Source material:
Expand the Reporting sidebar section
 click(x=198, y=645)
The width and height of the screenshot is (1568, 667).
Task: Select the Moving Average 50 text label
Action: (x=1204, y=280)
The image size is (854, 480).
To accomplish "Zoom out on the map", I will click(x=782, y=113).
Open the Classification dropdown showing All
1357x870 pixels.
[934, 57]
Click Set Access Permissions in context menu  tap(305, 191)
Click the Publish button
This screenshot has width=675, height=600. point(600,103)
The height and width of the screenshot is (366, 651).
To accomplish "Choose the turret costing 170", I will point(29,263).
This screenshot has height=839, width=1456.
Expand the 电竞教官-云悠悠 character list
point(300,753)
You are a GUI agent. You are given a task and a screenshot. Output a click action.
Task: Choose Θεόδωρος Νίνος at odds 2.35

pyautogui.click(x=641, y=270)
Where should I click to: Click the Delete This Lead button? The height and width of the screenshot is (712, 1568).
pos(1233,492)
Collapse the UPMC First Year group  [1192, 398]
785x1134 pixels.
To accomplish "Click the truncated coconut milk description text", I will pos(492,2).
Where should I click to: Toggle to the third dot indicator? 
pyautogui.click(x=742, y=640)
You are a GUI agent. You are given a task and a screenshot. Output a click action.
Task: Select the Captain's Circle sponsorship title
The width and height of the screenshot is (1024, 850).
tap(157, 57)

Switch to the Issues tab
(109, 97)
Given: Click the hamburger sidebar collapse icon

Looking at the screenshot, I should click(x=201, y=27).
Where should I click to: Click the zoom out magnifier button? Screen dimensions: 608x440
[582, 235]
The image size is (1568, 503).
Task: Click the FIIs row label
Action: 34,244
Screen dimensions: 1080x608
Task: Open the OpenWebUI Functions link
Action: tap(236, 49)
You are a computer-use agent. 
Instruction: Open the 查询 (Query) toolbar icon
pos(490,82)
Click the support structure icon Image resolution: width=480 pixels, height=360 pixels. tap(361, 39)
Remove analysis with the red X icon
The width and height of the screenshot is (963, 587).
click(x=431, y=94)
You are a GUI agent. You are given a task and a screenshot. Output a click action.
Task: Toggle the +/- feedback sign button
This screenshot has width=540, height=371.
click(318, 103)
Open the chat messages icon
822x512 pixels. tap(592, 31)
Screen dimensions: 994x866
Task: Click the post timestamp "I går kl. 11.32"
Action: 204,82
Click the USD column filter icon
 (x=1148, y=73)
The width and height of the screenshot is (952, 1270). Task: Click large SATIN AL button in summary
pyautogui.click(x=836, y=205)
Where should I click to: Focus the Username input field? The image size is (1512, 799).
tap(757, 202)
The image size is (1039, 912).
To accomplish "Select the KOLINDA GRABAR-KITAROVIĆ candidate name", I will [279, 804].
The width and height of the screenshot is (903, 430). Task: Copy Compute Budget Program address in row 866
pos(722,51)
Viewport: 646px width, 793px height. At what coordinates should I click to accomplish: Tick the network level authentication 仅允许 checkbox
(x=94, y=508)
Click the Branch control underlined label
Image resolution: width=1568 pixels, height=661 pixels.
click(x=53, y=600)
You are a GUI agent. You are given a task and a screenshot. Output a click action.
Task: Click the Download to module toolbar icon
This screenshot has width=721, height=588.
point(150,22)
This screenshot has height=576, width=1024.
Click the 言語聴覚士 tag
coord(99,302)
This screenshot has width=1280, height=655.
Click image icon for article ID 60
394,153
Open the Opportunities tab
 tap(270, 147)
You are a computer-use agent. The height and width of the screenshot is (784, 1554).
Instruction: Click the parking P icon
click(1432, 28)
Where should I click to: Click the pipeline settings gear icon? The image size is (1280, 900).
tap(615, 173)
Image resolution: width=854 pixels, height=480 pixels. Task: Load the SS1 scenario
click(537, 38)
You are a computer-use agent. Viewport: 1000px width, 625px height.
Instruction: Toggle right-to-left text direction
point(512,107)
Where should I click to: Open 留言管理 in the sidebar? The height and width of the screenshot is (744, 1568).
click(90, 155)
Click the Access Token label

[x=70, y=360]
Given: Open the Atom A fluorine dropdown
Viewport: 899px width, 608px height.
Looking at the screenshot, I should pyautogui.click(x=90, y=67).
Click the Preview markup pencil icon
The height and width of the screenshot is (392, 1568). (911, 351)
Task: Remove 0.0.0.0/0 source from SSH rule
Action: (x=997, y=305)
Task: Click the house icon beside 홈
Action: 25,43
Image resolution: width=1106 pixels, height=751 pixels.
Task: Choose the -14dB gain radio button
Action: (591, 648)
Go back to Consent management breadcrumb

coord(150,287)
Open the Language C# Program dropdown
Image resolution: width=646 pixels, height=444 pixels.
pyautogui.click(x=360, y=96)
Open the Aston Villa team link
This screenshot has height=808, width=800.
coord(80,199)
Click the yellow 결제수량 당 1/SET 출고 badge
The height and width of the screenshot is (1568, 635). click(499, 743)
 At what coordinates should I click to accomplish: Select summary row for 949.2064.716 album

How to complete this task:
All lines in the entries above that include "will" should be found and copied.

Response to the task:
To accomplish "Zoom out on the map", I will click(x=782, y=113).
To accomplish "Choose the turret costing 170", I will point(29,263).
To accomplish "Click the truncated coconut milk description text", I will pos(492,2).
To accomplish "Select the KOLINDA GRABAR-KITAROVIĆ candidate name", I will [279, 804].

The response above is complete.